**Passage for review**
========

/tidydata

The Assignment for Coursera.org course for Getting and Cleaning Data

Primary LanguageR

tidydata

The Assignment for Coursera.org course for Getting and Cleaning Data

The script for run_analysis.r takes raw data downloaded from:

https://d396qusza40orc.cloudfront.net/getdata%2Fprojectfiles%2FUCI%20HAR%20Dataset.zip

Once downloaded, it was unzipped in R. From the new working directory of the unzipped folder, all training and test data, labels, and subject identifiers wer downloaded and combined into a single data frame.

Labels were added to columns using the featurs.txt file then modified to be more readable using several gsub() command lines. Activity codes were also replaced by the activity names.

The script then selected only columns that measured the mean or standard deviation.

Using the 'dplyr' package, the remaining measurements were grouped by subject and activity to create the output "tidydata.txt" to the working directory.

#Codebook for "tidydata.txt"

subject: a numeric code for the subject performing the activities

activity: the description of the activity being measured

Columns 3:81 are the mean of all recorded data for that particular measurement as described in the heading

The features selected for this database come from the accelerometer and gyroscope 3-axial raw signals tAcc-XYZ and tGyro-XYZ. These time domain signals (prefix 't' to denote time) were captured at a constant rate of 50 Hz. Then they were filtered using a median filter and a 3rd order low pass Butterworth filter with a corner frequency of 20 Hz to remove noise. Similarly, the acceleration signal was then separated into body and gravity acceleration signals (tBodyAcc-XYZ and tGravityAcc-XYZ) using another low pass Butterworth filter with a corner frequency of 0.3 Hz.

========

**Information shown**
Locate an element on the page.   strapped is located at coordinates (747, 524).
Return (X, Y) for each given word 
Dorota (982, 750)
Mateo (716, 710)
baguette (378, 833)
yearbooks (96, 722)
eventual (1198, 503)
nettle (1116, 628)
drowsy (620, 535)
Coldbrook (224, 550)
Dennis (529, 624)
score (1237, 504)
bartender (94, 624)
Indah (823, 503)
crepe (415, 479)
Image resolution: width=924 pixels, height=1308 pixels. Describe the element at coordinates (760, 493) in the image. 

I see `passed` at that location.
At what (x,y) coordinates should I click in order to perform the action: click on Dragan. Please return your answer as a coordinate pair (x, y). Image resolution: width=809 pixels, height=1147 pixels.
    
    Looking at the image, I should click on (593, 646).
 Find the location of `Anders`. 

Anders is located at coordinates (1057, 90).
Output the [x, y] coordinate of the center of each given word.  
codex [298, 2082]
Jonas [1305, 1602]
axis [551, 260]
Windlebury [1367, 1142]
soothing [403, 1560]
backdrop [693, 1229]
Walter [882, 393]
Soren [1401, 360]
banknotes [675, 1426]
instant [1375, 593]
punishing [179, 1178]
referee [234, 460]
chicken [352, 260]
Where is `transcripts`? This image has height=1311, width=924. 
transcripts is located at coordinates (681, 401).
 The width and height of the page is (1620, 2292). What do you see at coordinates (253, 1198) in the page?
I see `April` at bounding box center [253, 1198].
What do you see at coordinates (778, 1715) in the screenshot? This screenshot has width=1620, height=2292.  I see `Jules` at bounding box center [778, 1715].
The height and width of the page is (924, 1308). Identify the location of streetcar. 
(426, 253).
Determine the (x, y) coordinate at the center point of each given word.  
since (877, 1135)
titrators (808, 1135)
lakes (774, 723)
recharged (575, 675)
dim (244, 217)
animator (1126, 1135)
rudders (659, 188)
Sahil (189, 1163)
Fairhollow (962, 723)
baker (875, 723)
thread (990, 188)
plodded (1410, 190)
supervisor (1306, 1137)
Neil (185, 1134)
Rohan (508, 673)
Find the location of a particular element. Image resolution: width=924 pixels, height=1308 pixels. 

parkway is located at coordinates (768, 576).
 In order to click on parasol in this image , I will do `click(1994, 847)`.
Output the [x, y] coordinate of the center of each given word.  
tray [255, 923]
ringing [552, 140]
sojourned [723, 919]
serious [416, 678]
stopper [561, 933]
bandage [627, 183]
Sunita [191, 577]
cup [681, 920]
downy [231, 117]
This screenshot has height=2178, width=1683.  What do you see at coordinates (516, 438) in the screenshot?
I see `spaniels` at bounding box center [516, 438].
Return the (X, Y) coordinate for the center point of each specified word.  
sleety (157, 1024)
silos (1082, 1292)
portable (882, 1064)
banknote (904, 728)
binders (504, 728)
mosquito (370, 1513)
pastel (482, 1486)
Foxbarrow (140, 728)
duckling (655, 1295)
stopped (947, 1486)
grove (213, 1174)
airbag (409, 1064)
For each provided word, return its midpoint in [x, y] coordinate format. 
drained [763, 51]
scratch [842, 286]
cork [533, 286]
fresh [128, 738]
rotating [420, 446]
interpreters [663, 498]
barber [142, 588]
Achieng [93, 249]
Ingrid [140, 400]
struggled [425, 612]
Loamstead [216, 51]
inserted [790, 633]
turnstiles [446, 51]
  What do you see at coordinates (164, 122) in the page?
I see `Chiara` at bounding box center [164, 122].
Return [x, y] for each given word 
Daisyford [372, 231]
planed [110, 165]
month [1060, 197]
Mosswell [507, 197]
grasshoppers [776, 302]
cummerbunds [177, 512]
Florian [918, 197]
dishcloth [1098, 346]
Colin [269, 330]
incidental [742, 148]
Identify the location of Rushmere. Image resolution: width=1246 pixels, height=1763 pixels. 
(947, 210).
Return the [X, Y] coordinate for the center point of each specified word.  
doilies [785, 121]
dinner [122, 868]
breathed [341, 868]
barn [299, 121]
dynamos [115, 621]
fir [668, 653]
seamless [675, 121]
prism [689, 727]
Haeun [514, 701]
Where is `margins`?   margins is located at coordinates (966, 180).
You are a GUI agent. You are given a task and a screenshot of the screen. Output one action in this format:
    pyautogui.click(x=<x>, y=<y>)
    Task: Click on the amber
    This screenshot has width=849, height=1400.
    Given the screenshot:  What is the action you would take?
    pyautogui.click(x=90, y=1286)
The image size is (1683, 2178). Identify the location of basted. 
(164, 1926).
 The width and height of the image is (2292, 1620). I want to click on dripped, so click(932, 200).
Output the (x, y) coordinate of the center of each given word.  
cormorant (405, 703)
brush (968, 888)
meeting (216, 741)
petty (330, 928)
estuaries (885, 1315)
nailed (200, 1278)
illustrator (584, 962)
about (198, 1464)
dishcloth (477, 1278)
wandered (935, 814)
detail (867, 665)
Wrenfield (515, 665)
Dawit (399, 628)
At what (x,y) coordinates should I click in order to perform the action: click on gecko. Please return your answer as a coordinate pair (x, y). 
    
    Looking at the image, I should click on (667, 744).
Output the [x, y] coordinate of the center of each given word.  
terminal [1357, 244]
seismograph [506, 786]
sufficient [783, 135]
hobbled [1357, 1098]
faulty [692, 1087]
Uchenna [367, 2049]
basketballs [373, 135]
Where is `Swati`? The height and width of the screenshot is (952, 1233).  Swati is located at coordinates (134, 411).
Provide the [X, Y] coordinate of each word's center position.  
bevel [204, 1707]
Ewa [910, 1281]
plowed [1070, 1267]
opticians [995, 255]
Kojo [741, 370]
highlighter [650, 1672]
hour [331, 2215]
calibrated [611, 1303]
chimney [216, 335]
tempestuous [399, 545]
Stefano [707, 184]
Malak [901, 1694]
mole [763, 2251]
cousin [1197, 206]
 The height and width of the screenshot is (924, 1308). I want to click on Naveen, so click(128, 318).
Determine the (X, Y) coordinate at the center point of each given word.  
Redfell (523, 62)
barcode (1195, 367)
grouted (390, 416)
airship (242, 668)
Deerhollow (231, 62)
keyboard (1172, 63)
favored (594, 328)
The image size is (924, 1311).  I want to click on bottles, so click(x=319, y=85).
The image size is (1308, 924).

========

**What is required**
Repeat the tidydata project text word for word, from "The script for" up to and including "single data frame.".

**Finished exercise**
The script for run_analysis.r takes raw data downloaded from:

https://d396qusza40orc.cloudfront.net/getdata%2Fprojectfiles%2FUCI%20HAR%20Dataset.zip

Once downloaded, it was unzipped in R. From the new working directory of the unzipped folder, all training and test data, labels, and subject identifiers wer downloaded and combined into a single data frame.